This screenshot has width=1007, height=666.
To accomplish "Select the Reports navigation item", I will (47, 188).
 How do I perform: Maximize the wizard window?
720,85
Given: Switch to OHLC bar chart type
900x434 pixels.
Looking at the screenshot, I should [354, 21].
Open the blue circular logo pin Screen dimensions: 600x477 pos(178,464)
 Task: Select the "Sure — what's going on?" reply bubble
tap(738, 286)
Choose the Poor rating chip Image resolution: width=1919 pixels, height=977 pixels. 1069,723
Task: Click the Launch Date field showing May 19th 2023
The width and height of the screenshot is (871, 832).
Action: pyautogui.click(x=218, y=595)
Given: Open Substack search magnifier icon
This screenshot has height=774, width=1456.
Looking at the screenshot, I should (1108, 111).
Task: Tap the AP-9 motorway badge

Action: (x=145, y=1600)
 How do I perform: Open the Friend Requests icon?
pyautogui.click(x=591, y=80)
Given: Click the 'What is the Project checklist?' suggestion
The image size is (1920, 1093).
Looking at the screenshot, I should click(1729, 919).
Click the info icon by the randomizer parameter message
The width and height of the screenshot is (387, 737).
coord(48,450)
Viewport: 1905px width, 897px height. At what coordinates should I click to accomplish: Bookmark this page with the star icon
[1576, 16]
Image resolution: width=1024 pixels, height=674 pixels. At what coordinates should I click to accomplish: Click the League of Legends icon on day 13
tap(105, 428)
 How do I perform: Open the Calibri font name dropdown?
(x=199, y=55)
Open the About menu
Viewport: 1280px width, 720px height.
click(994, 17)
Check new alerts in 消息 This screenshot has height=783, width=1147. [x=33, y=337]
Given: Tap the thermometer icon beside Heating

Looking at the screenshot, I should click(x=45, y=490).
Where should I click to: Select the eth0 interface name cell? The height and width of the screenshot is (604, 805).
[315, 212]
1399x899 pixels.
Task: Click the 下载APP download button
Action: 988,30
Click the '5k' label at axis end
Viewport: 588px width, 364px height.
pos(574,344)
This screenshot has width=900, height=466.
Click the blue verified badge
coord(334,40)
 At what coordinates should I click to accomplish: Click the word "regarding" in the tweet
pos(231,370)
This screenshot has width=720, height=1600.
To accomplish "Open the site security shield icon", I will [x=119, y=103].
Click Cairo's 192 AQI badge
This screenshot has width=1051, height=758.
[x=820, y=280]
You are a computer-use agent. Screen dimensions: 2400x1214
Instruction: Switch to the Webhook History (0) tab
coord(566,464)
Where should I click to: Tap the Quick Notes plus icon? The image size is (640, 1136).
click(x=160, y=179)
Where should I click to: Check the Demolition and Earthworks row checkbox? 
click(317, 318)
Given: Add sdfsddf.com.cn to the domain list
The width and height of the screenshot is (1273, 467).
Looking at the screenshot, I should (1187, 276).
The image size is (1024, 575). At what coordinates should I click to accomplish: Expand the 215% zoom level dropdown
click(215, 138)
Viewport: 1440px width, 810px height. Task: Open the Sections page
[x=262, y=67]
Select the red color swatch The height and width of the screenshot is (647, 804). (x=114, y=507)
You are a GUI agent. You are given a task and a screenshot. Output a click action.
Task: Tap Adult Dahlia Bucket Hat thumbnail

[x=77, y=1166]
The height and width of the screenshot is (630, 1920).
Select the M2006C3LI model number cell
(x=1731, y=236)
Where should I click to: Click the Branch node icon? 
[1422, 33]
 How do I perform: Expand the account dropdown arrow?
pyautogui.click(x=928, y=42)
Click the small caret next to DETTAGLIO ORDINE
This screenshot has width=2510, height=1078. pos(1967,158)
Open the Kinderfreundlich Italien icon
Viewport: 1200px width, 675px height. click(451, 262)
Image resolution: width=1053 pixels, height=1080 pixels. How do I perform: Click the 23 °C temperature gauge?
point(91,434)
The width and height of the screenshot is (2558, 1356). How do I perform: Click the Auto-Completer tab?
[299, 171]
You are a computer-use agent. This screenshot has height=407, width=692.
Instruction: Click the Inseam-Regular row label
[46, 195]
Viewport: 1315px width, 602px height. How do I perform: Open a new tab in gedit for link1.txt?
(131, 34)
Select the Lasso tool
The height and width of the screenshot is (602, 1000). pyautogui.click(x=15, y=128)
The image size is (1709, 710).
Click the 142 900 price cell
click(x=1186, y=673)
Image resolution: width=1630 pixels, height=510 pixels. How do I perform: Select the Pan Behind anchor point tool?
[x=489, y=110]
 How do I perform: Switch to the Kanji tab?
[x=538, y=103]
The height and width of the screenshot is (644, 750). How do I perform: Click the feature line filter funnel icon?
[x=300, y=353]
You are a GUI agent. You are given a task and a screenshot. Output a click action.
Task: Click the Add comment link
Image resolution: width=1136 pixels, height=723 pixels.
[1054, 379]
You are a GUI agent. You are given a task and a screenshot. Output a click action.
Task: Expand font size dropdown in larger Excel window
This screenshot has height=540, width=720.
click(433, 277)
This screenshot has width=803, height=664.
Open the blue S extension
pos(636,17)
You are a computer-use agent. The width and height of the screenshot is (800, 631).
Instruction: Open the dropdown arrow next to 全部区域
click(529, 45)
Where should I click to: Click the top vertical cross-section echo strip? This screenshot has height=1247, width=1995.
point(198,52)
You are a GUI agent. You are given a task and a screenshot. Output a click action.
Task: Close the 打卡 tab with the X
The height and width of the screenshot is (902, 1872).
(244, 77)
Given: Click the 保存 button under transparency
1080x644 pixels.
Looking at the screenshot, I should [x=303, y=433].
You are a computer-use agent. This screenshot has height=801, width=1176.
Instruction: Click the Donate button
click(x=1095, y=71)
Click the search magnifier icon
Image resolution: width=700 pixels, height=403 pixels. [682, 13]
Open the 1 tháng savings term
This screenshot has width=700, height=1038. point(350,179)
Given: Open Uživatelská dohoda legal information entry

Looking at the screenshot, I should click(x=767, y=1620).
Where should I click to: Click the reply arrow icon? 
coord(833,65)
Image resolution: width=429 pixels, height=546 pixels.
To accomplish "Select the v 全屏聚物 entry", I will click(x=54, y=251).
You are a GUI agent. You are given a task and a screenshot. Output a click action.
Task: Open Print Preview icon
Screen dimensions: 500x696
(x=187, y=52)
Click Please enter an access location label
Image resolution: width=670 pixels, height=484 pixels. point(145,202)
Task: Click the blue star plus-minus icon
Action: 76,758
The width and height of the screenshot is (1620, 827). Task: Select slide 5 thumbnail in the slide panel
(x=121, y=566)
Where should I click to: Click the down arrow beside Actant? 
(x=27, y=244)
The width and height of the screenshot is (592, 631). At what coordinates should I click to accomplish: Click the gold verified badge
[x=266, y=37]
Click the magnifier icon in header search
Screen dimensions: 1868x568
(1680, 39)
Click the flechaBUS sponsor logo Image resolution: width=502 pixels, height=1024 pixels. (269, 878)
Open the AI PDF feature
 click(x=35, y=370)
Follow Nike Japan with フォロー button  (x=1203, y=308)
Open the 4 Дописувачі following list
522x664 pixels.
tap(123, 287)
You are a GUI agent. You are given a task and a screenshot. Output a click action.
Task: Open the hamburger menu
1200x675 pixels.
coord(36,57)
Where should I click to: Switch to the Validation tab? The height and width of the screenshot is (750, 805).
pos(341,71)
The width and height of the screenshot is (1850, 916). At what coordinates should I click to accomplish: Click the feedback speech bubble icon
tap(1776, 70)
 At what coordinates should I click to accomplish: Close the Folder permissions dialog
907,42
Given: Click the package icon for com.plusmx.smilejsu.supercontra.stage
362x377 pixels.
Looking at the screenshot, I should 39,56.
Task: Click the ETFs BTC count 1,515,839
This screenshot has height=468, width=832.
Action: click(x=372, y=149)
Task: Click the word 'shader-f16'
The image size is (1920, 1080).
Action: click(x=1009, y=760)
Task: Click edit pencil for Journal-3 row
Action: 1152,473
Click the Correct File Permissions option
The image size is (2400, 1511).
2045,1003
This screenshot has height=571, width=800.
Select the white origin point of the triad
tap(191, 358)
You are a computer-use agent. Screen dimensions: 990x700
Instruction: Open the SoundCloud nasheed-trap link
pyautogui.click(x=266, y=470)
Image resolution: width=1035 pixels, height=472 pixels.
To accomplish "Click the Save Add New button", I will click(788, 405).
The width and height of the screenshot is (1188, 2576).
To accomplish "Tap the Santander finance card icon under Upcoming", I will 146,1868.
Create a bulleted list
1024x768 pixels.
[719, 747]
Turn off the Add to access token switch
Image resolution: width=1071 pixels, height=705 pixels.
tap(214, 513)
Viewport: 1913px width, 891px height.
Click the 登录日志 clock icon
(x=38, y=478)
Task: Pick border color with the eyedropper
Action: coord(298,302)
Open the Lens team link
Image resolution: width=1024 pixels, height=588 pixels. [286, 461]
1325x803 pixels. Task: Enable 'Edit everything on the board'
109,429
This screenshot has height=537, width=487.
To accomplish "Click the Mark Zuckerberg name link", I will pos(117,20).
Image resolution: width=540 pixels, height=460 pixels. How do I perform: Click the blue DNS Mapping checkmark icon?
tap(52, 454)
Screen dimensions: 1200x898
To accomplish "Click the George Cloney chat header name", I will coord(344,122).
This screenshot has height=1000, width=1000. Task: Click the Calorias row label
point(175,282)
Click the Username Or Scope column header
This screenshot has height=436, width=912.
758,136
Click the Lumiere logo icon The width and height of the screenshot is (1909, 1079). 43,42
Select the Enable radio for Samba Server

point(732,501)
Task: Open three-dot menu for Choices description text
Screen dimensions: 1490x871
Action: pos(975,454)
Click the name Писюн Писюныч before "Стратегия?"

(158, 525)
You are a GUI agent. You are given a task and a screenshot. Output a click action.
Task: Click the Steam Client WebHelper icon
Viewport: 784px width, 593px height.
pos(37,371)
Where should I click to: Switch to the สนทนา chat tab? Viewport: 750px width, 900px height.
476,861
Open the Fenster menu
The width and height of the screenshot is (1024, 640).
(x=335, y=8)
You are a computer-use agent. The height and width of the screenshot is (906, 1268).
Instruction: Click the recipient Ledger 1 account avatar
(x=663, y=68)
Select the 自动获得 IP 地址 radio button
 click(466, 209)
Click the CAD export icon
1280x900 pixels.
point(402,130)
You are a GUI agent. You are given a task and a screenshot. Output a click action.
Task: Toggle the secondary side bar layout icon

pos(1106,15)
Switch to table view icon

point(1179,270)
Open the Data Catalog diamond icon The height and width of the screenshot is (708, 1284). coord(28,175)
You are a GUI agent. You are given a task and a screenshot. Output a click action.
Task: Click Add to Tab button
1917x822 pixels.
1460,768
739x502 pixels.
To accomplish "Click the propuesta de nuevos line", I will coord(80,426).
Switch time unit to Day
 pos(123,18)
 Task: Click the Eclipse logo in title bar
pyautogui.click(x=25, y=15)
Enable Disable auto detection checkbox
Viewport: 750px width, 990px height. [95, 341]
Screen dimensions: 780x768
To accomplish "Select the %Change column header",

■ **What you need to do**: Copy the records above exactly, beginning at the line that contains "Instruction: Click the Donate button" and stopping after the line that contains "Image resolution: width=429".

■ **Response**:
Instruction: Click the Donate button
click(x=1095, y=71)
Click the search magnifier icon
Image resolution: width=700 pixels, height=403 pixels. [682, 13]
Open the 1 tháng savings term
This screenshot has width=700, height=1038. point(350,179)
Given: Open Uživatelská dohoda legal information entry

Looking at the screenshot, I should click(x=767, y=1620).
Where should I click to: Click the reply arrow icon? 
coord(833,65)
Image resolution: width=429 pixels, height=546 pixels.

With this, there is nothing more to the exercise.